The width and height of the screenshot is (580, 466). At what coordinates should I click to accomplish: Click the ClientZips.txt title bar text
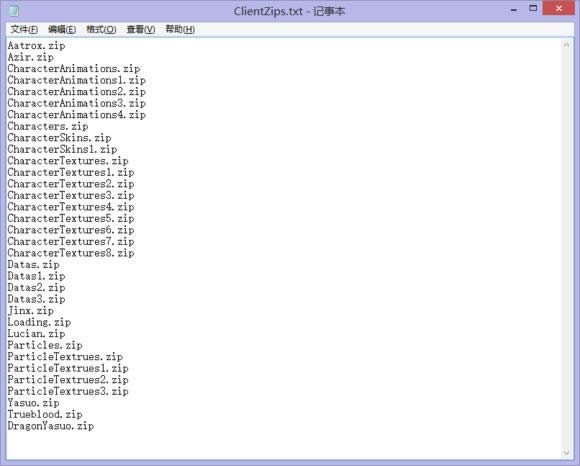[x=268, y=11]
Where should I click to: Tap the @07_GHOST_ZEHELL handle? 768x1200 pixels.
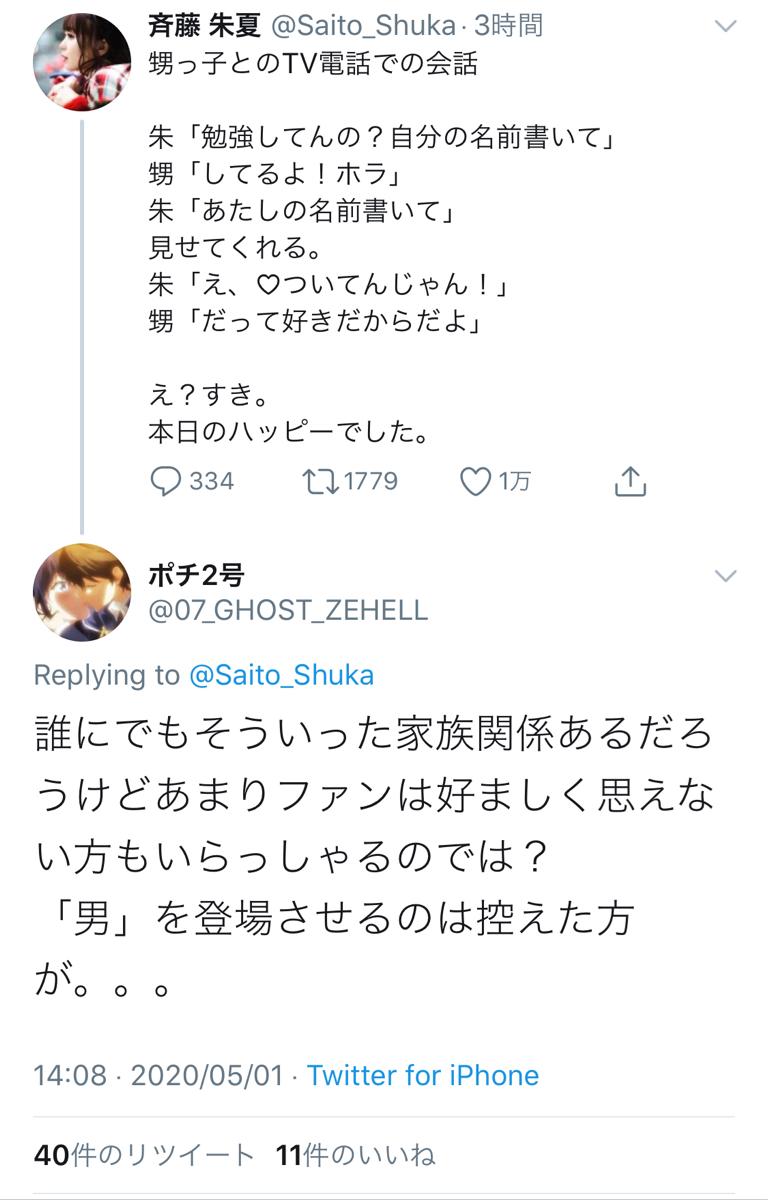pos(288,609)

==

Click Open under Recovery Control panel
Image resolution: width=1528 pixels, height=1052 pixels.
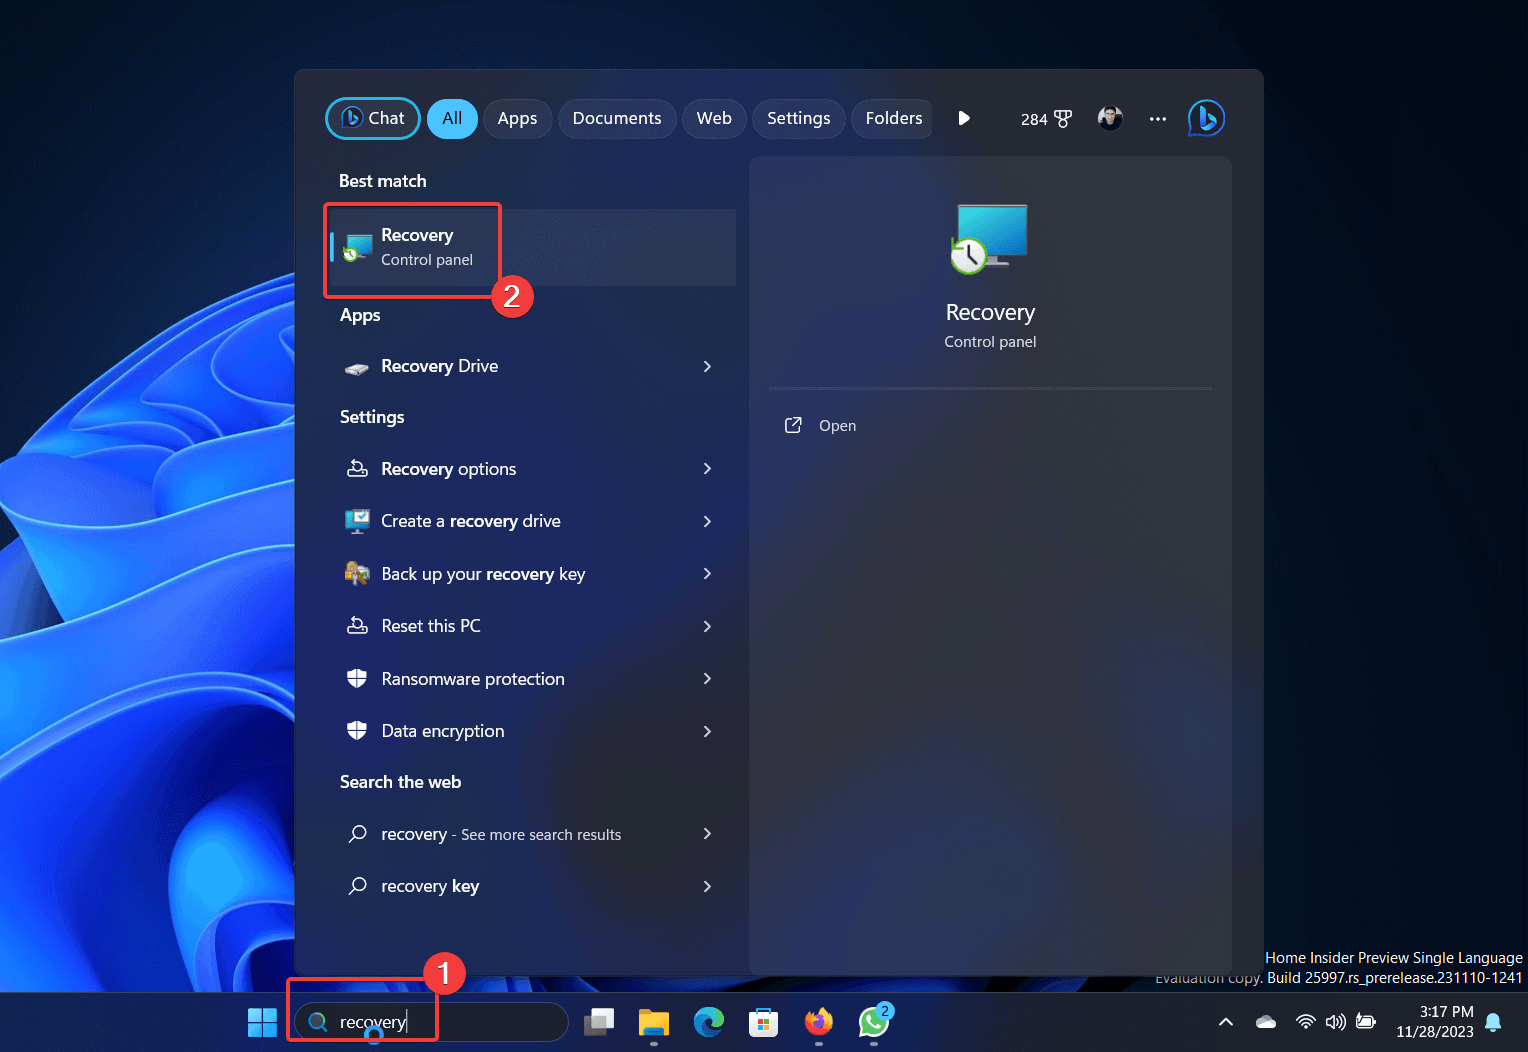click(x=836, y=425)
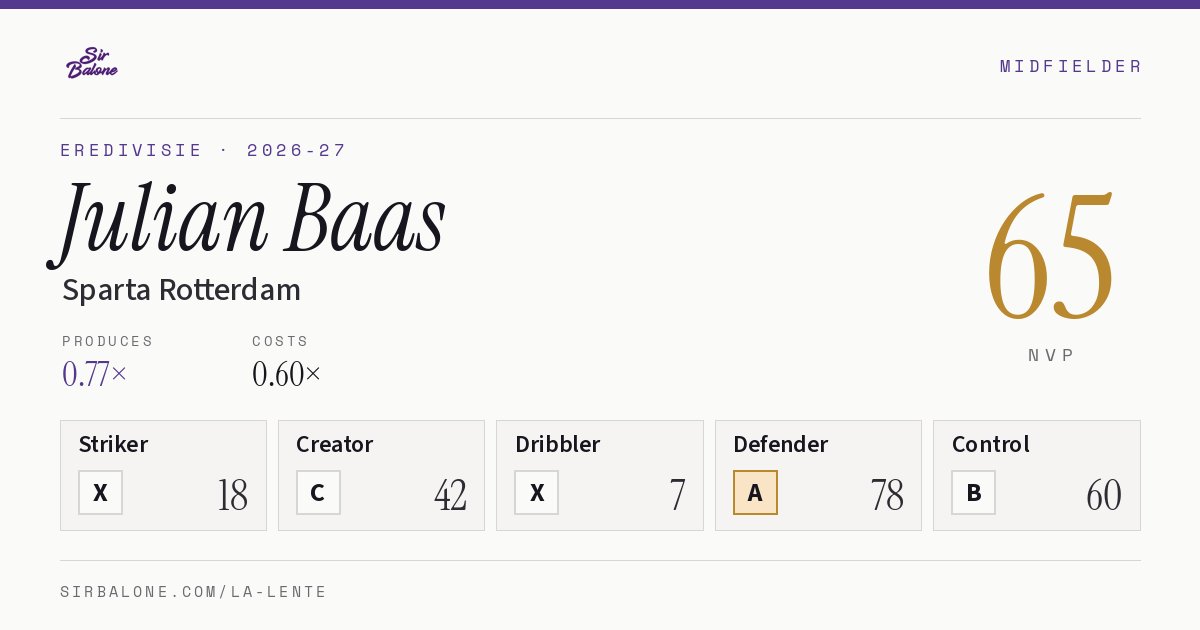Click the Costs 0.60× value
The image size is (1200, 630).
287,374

--

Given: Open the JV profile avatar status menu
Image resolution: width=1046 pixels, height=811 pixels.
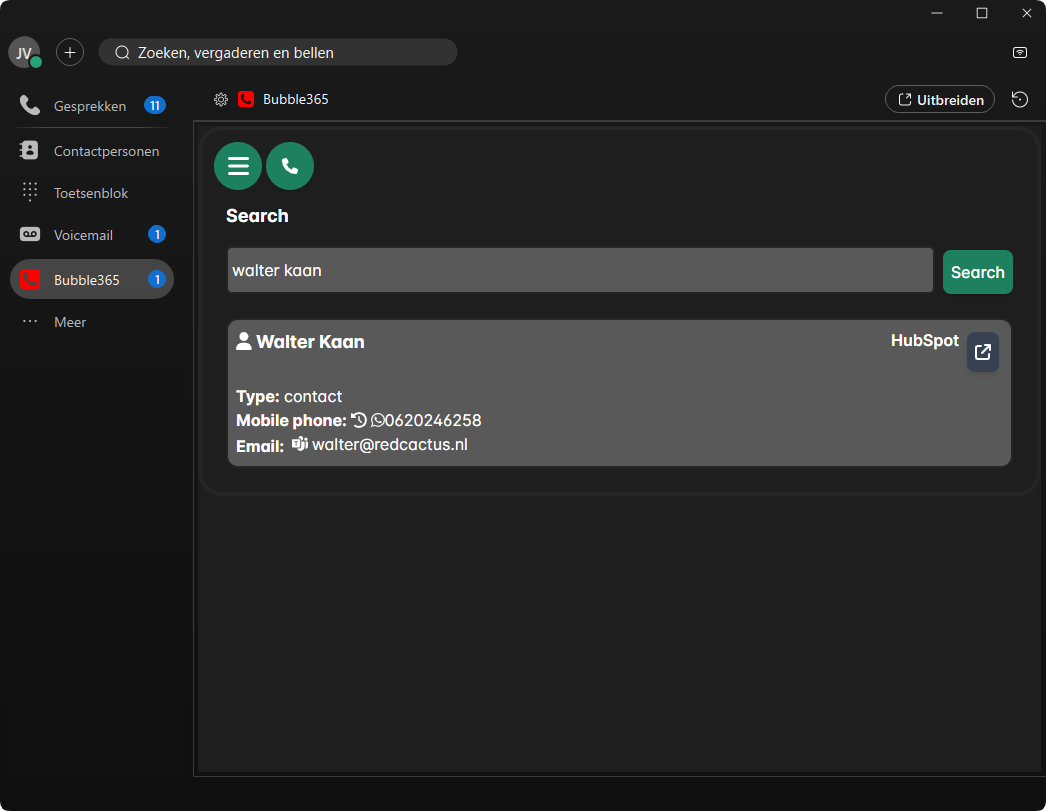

> _The task_
All lines above between those holding "Given: Open the JV profile avatar status menu" and "Image resolution: width=1046", inclusive, must be set down unchanged, and no other line may be included.

> _Answer below_
Given: Open the JV profile avatar status menu
Image resolution: width=1046 pixels, height=811 pixels.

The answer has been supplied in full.